There is also a contention made to the effect that the stipulation provided that the parties may read in evidence Exhibit A attached to the stipulation, subject to objection to questions and answers, and that since such Exhibit A was not read in evidence there was no evidence to sustain plaintiff’s case. On this basis there is a contention made that the evidence does not show affirmatively that the truck was not returned after the pickup truck had first been given to Landis and prior to the accident. As we have indicated in the statement of facts, it was apparently the theory of the parties that the stipulation and Exhibit A attached thereto and made a part thereof, were being offered as a joint exhibit, and that all the evidence referred to therein was being offered and received. The record therefore shows that the use of the automobile by Landis was originally with permission of Peters.

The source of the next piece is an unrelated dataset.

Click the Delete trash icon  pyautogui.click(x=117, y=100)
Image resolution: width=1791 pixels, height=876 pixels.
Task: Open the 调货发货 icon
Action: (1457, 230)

A contention is now made, likewise, that the garnishment suit was premature in view of the fact that time for appeal had not expired at the time suit was filed. No appeal was in fact prosecuted from the judgment in favor of Talley and as against Landis, and under the circumstances this action should not now be dismissed at this stage of the proceeding solely because it was originally filed prior to time for expiration of appeal by Talley.

There is also a contention made in this court that the policy coverage should be limited to $5,000 since section 58e of the Motor Vehicle Financial Responsibility Law provides that proof of financial responsibility shall mean proof of ability to respond in damages in the amount of $5,000. The provision *569■ of the policy referred to as condition 6 is specifically to the effect that where the provisions of the Motor Vehicle Financial Responsibility Law of any State are to be read into the policy, such provisions are to be effective “to the extent of the coverage and limitation of liability required by such law,” but not in excess of the policy limits in amount. It is obvious that the word “coverage” in the quoted portion of condition 6 could only refer to coverage required by the Financial Responsibility Law. Such required coverage was in the sum of $5,000. This construction is reinforced by the further provision that, in no event would such coverage exceed the limits of liability stated in the policy. A judgment, therefore, would be justified under the circumstances, in the sum only of $5,000 and costs of suit.

The judgment of the circuit court of Alexander county is therefore reversed and judgment is entered here in favor of Carl Landis for the use of Melvin Talley, as against New Amsterdam Casualty Company, a corporation, in the sum of $5,000 and costs of suit.

Reversed, and judgment entered here.

Bardens, J. and Scheineman, J., concur.